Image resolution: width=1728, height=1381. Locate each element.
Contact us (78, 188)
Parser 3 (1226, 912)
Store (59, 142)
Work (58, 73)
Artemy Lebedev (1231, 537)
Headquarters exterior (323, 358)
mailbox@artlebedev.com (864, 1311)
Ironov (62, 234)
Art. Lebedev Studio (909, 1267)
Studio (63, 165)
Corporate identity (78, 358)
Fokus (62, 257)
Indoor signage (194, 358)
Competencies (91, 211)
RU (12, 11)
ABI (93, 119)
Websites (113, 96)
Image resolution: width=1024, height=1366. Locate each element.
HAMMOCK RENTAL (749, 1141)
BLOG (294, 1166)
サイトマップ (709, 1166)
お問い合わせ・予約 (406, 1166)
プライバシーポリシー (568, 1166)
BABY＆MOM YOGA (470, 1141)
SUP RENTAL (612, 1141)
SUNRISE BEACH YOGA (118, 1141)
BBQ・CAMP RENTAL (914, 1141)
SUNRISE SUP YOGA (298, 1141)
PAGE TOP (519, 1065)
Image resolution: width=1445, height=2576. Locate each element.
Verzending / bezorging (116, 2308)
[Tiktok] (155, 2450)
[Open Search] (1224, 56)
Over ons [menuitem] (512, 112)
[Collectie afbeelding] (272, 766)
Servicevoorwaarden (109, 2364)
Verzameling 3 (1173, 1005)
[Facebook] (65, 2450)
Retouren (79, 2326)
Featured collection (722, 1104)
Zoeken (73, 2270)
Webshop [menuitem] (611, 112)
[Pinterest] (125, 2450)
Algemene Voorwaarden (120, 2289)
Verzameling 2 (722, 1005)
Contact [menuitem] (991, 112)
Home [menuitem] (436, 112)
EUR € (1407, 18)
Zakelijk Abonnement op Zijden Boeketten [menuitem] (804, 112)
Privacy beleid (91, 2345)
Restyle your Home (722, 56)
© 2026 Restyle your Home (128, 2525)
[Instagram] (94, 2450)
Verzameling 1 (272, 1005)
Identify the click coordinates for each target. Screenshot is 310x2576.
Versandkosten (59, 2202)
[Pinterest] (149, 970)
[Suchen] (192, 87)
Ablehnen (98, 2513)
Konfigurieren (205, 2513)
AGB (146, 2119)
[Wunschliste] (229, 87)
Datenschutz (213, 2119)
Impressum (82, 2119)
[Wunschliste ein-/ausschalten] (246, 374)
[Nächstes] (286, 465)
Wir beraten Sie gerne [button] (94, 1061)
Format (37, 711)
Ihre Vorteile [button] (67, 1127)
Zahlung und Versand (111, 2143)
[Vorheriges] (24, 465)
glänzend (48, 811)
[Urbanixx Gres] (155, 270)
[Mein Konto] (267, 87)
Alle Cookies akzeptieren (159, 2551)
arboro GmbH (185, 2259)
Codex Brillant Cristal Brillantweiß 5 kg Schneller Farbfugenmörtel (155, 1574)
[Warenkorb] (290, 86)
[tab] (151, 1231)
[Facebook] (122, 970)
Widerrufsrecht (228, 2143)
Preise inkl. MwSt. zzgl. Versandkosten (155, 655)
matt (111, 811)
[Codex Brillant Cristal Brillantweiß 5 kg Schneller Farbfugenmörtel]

- **PROBLEM DESCRIPTION**: Make an exact transcription of the entries above.

- **RESPONSE**:
Image resolution: width=1728, height=1381. Locate each element.
Contact us (78, 188)
Parser 3 (1226, 912)
Store (59, 142)
Work (58, 73)
Artemy Lebedev (1231, 537)
Headquarters exterior (323, 358)
mailbox@artlebedev.com (864, 1311)
Ironov (62, 234)
Art. Lebedev Studio (909, 1267)
Studio (63, 165)
Corporate identity (78, 358)
Fokus (62, 257)
Indoor signage (194, 358)
Competencies (91, 211)
RU (12, 11)
ABI (93, 119)
Websites (113, 96)
Image resolution: width=1024, height=1366. Locate each element.
HAMMOCK RENTAL (749, 1141)
BLOG (294, 1166)
サイトマップ (709, 1166)
お問い合わせ・予約 (406, 1166)
プライバシーポリシー (568, 1166)
BABY＆MOM YOGA (470, 1141)
SUP RENTAL (612, 1141)
SUNRISE BEACH YOGA (118, 1141)
BBQ・CAMP RENTAL (914, 1141)
SUNRISE SUP YOGA (298, 1141)
PAGE TOP (519, 1065)
Image resolution: width=1445, height=2576. Locate each element.
Verzending / bezorging (116, 2308)
[Tiktok] (155, 2450)
[Open Search] (1224, 56)
Over ons [menuitem] (512, 112)
[Collectie afbeelding] (272, 766)
Servicevoorwaarden (109, 2364)
Verzameling 3 (1173, 1005)
[Facebook] (65, 2450)
Retouren (79, 2326)
Featured collection (722, 1104)
Zoeken (73, 2270)
Webshop [menuitem] (611, 112)
[Pinterest] (125, 2450)
Algemene Voorwaarden (120, 2289)
Verzameling 2 (722, 1005)
Contact [menuitem] (991, 112)
Home [menuitem] (436, 112)
EUR € (1407, 18)
Zakelijk Abonnement op Zijden Boeketten [menuitem] (804, 112)
Privacy beleid (91, 2345)
Restyle your Home (722, 56)
© 2026 Restyle your Home (128, 2525)
[Instagram] (94, 2450)
Verzameling 1 (272, 1005)
Identify the click coordinates for each target. Screenshot is 310x2576.
Versandkosten (59, 2202)
[Pinterest] (149, 970)
[Suchen] (192, 87)
Ablehnen (98, 2513)
Konfigurieren (205, 2513)
AGB (146, 2119)
[Wunschliste] (229, 87)
Datenschutz (213, 2119)
Impressum (82, 2119)
[Wunschliste ein-/ausschalten] (246, 374)
[Nächstes] (286, 465)
Wir beraten Sie gerne [button] (94, 1061)
Format (37, 711)
Ihre Vorteile [button] (67, 1127)
Zahlung und Versand (111, 2143)
[Vorheriges] (24, 465)
glänzend (48, 811)
[Urbanixx Gres] (155, 270)
[Mein Konto] (267, 87)
Alle Cookies akzeptieren (159, 2551)
arboro GmbH (185, 2259)
Codex Brillant Cristal Brillantweiß 5 kg Schneller Farbfugenmörtel (155, 1574)
[Warenkorb] (290, 86)
[tab] (151, 1231)
[Facebook] (122, 970)
Widerrufsrecht (228, 2143)
Preise inkl. MwSt. zzgl. Versandkosten (155, 655)
matt (111, 811)
[Codex Brillant Cristal Brillantweiß 5 kg Schneller Farbfugenmörtel]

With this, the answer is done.